Scientist was a founder of modern ecology
Barry Commoner, a scientist-activist whose ability to identify and explain complex ecological crises and advocate radical solutions made him a pillar of the environmental movement, died of natural causes Sunday in New York City. He was 95.
His death was confirmed by his wife, Lisa Feiner.
Mr. Commoner was a biologist and author whose seminal 1971 book, “The Closing Circle: Man, Nature and Technology,” argued for the connectedness of humans and the natural world. It said environmental problems were related to technological advances and had a role in social and economic injustice.
He conducted research that helped propel a successful campaign for a nuclear test ban treaty in the early 1960s and drew early attention to the dangers of dioxins, the potential of solar energy and recycling as a practical means of reducing waste.
Historians of the environmental movement often name Mr. Commoner as one of the country’s most influential ecologists, along with scientist-author Aldo Leopold, “Silent Spring” author Rachel Carson and the Sierra Club’s John Muir and David Brower. Time magazine featured him in 1970 as the “Paul Revere of Ecology.”
“Together with Rachel Carson, he was the most important persons in catalyzing the modern environmental movement,” said Occidental College historian Peter Dreier, who named Mr. Commoner in his recent book “The 100 Greatest Americans of the 20th Century: A Social Justice Hall of Fame.”
In “The Closing Circle,” he argued that there were three possible causes of environmental degradation — overpopulation, increasing affluence and technology.

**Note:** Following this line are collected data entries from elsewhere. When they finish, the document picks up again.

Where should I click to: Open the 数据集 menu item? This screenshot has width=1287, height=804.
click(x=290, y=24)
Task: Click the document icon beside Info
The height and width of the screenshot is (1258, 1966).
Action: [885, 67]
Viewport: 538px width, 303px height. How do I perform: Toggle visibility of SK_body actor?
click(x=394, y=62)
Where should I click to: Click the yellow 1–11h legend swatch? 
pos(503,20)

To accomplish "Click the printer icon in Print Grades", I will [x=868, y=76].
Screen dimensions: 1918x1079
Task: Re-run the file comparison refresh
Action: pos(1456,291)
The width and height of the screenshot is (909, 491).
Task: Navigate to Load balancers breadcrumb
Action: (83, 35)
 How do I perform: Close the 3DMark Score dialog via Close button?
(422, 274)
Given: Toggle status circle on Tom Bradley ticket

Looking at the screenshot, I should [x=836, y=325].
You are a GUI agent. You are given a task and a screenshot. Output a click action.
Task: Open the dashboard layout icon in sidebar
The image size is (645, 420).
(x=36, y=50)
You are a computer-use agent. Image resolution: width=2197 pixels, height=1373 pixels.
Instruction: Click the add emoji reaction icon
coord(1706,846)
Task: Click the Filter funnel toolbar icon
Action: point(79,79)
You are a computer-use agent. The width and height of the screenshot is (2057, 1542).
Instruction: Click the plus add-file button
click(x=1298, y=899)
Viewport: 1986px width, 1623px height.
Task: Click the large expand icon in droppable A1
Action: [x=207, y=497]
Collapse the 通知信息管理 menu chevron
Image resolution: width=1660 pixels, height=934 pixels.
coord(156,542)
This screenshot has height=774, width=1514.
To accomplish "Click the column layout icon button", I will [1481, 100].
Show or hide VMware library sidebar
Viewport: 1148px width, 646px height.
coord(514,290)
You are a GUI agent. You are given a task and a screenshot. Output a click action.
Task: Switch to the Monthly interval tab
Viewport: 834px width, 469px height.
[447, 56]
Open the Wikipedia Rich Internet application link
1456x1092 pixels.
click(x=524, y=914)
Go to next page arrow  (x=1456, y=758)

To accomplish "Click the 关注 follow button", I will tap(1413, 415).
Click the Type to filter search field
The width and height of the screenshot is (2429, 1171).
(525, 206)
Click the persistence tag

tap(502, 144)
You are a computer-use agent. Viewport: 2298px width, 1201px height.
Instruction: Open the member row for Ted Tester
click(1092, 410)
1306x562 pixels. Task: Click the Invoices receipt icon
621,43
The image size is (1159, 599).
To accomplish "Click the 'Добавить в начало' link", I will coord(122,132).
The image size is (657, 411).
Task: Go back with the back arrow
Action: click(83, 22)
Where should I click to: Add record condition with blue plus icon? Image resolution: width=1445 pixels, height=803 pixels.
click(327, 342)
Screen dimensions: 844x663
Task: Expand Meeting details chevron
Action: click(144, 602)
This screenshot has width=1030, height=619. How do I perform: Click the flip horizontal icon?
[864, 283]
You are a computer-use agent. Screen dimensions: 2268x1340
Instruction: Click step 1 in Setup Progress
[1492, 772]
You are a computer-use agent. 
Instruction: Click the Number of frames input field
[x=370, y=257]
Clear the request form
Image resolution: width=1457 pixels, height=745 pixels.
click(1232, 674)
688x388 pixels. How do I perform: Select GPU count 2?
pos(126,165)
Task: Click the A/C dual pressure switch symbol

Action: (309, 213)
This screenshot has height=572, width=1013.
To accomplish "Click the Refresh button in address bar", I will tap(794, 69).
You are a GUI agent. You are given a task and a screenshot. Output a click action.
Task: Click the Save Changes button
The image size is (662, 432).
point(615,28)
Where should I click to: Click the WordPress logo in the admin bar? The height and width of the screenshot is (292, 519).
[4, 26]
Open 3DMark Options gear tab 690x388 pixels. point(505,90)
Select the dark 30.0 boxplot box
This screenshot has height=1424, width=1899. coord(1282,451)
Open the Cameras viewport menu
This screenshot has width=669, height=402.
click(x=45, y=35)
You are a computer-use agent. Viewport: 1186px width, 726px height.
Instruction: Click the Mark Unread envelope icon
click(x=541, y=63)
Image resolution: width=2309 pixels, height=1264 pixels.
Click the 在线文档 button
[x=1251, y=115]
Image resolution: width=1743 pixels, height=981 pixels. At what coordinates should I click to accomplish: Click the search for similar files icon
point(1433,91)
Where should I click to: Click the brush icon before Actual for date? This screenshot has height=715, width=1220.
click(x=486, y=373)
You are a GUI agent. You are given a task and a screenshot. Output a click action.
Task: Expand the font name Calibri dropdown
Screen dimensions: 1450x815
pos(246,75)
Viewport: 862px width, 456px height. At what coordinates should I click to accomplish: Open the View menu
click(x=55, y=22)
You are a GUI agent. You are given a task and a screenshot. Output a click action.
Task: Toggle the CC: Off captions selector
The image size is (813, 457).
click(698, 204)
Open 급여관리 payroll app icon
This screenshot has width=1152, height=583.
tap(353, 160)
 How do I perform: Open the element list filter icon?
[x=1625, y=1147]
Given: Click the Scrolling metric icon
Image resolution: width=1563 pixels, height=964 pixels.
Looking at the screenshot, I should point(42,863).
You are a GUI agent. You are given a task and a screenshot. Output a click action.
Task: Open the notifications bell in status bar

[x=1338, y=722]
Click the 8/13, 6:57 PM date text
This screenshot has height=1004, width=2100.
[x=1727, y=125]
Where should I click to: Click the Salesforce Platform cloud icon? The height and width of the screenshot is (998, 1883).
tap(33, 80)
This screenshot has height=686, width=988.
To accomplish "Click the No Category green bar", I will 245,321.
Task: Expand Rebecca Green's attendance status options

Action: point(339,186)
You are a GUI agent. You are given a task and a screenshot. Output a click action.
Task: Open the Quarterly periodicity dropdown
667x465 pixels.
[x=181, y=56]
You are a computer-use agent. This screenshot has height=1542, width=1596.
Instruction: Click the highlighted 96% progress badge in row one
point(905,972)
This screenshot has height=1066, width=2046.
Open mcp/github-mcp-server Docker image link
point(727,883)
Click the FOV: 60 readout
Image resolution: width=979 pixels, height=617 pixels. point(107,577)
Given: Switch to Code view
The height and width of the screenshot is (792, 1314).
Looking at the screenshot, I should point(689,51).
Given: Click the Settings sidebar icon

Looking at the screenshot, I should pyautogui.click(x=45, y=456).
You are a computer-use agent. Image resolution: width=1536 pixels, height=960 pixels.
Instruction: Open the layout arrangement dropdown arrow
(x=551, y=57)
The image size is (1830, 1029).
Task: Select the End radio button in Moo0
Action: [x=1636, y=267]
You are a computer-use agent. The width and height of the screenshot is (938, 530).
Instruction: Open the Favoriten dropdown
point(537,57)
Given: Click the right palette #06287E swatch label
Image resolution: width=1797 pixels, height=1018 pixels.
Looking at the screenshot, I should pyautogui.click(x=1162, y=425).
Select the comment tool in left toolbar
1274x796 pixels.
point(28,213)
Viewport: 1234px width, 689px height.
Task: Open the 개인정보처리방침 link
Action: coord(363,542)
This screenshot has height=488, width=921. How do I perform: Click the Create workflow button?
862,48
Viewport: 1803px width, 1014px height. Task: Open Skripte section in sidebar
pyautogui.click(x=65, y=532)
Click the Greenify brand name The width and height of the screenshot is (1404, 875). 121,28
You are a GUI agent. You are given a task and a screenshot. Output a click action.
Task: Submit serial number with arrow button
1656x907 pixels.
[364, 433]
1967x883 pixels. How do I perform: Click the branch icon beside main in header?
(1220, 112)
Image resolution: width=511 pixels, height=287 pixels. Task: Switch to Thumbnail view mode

He decided technology was the No. 1 enemy.
A self-described “half-socialist,” Mr. Commoner called for stopping pollution before it is produced and cited the successful campaigns to ban the pesticide DDT and lead in gasoline. He said such changes could only be achieved by ending “the taboo against social intervention in the production system.”
These views did not make him a popular candidate for president when he ran in 1980 on his own Citizens Party ticket. (He garnered less than 1 percent of the popular vote.)
Born in New York City on May 28, 1917, Mr. Commoner was the son of a Russian Jewish tailor and seamstress. He ran with a street gang as a youth, but discovered a passion for biology in high school.
He learned one of his most valuable lessons outside the classroom, however. While serving in the Navy during World War II, he was assigned to spray a naval facility on the Jersey shore with DDT to rid it of mosquitoes. To his dismay, the mosquito population ballooned, and the fish that normally ate them died. He would recall the experience in later years, when he reflected on the development of his ideas about the worlds of men and nature sharing one ecosystem.